Leaning into Life in Key West
I am, under normal circumstances, a cold-weather woman – pale-skinned, freckled, with an impressive (at least to me) collection of oversized wool sweaters that I swaddle myself in, sometimes several at a time.
And yet, for a week now, as sweater-weather slowly cedes to springtime in New York City, I’ve been somewhere completely uncharacteristic: writing beneath a behemoth banyan tree at a writer’s residency in Key West, Florida.
“You’re glowing,” Emmett remarked during our first of many glitchy bad-wifi FaceTimes, and I have to admit – this 100% humidity, high-80s weather has managed to do for my face what years of dabbing myself with creams and streaking my cheekbones with highlighter could not. Who needs skincare when you have your own sweaty sheen?
Sartorially, though, I’ve been suffering. Having spent two homebound years in a uniform of black yoga pants and striped long-sleeved tees so stunningly consistent that I can barely distinguish my outfits from myself, I was dismayed to discover that there is, in fact, a situation where this clothing combination is not appropriate. That situation being the searing sun of an eternal Florida summer. I, to put it simply, packed virtually nothing I could comfortably wear.
So, since my arrival, I’ve been writing every day and then, when the heat begins to break in the late afternoon, wandering around Old Town desperately seeking clothing that isn’t a) made for water sports or b) emblazoned with the words ‘Key West.’ I finally found my scene at two stores with mononymous French names – Mulier and Vignette – and have since bought every flowy white linen dress I can locate on their shelves. Then, for good measure, I ordered more dresses online. Today, since the studio my apartment abuts was closed to the public, those dresses were delivered to the bookstore next door instead – the whole situation has a lovely, informal, I-keep-a-spare-key-at-the-corner-bodega vibe about it. On the way home from a bike ride, I dropped by the store to pick up my dresses, and its owner passed me the package – “Oh, I wondered who Justine Feron was” – with an easy grace, while I accepted it with bumbling, nervous, sweaty energy. Why so sweaty (besides the weather)? Because the owner of the bookstore next door is Judy Blume.
(I will regret, to my dying day, not taking off my bike helmet before going into the store. There’s no less dignified way to meet one of your idols than while wearing a helmet so sporty someone could do the Tour de France in it).
But, clothing challenges and humiliating personal interactions aside, this writing residency – my first ever! – has been a wonderful and strange thing.
My apartment – a cool and shadowy warren of rooms on the top-floor of a century-old carriage house – is mine to write in for a month, and remarkably, that great gift demands little of me beyond some light hob-nobbing at the studio that sponsors the artist-in-residence program.
My time – in great contrast to my life at home, where I carefully parcel my days to pack in the maximum amount of working and parenting – is mine alone. Mine to spend well, mostly, and sometimes to waste feeling guilty and ambivalent about being away from the people I love most for weeks at a time.

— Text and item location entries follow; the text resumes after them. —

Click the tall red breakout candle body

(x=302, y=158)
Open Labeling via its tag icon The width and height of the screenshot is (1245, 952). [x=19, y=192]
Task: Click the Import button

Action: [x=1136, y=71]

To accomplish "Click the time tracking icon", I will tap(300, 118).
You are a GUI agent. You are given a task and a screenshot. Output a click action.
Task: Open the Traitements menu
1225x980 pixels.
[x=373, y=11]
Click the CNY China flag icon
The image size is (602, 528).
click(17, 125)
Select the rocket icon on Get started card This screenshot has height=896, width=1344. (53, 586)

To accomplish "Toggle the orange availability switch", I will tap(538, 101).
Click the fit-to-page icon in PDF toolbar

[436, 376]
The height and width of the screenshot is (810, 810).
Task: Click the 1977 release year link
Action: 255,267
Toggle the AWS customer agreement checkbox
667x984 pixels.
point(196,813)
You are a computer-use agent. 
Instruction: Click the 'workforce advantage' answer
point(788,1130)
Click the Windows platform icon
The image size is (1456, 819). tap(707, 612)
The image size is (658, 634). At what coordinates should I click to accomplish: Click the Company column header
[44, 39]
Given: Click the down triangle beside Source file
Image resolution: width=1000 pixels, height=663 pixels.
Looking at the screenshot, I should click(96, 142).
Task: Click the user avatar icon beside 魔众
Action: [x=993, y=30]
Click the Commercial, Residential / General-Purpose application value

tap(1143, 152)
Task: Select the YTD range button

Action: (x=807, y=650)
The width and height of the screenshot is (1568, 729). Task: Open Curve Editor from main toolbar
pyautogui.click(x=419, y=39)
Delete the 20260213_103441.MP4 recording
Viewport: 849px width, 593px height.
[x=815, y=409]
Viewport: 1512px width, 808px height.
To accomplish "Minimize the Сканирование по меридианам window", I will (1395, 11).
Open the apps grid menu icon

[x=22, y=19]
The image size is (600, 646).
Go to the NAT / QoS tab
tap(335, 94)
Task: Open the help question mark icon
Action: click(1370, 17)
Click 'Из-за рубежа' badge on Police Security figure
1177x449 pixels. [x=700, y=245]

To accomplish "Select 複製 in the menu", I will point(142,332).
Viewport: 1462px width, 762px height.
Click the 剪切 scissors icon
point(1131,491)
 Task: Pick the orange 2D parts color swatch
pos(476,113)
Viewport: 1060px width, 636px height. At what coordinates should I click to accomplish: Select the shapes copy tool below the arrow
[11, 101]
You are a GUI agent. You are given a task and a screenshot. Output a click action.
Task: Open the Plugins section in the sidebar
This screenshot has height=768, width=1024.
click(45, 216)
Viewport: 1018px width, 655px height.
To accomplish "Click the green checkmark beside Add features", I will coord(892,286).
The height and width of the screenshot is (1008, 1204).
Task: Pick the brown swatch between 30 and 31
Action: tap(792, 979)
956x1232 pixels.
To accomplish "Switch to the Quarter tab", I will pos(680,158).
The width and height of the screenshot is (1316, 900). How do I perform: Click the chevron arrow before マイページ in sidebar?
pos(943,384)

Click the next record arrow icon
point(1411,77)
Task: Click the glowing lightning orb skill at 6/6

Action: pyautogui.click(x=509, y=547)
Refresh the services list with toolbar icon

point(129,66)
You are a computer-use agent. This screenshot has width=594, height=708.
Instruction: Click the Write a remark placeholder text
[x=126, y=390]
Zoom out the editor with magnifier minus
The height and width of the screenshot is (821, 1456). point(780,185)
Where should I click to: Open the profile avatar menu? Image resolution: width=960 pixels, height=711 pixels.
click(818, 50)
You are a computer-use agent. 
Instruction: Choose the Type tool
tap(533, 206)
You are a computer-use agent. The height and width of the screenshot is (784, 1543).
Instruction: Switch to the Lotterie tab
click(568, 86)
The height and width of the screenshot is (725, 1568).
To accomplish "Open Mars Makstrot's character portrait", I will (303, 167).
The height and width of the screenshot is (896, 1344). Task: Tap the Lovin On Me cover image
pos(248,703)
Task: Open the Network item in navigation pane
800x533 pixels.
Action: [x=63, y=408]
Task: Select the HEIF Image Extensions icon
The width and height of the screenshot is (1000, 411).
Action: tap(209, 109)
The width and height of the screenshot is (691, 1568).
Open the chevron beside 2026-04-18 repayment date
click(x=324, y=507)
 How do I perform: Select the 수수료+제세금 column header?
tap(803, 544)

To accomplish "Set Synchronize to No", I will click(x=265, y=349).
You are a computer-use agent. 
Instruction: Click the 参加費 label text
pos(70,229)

And my surroundings – verdant, tropical, teeming with chickens who wander the street like people and iguanas who look like modern-day dinosaurs – are beautiful and baffling all at once. People often say of New York that the city changes block by block, one mood yielding to another in the space of a few feet. Key West is like that too. My apartment is a quiet retreat – all whirring fans, air conditioner exhalations, and rustling leaves – and yet it’s just half a block from bustling Duval Street. Every morning, I walk to get an iced cafe con leche (made with coffee ice cubes, which, really, are a revolution that should come to all coffee shops nationwide) from Cuban Coffee Queen in Key Lime Square, and there I come face-to-face with Key West’s snowbirds and cruise ship day-trippers, the high-octane spiritual opposites of my introspective experience here. This is a town made more interesting by these dueling identities – a historic and literary Jekyll versus a hard-partying Hyde.
I still have time left in this town. Time to savor the beauty of my neighborhood’s architecture, time to befriend my local librarians, and time to double (or triple) back to the two nearby bookstores. But, mostly, time to write.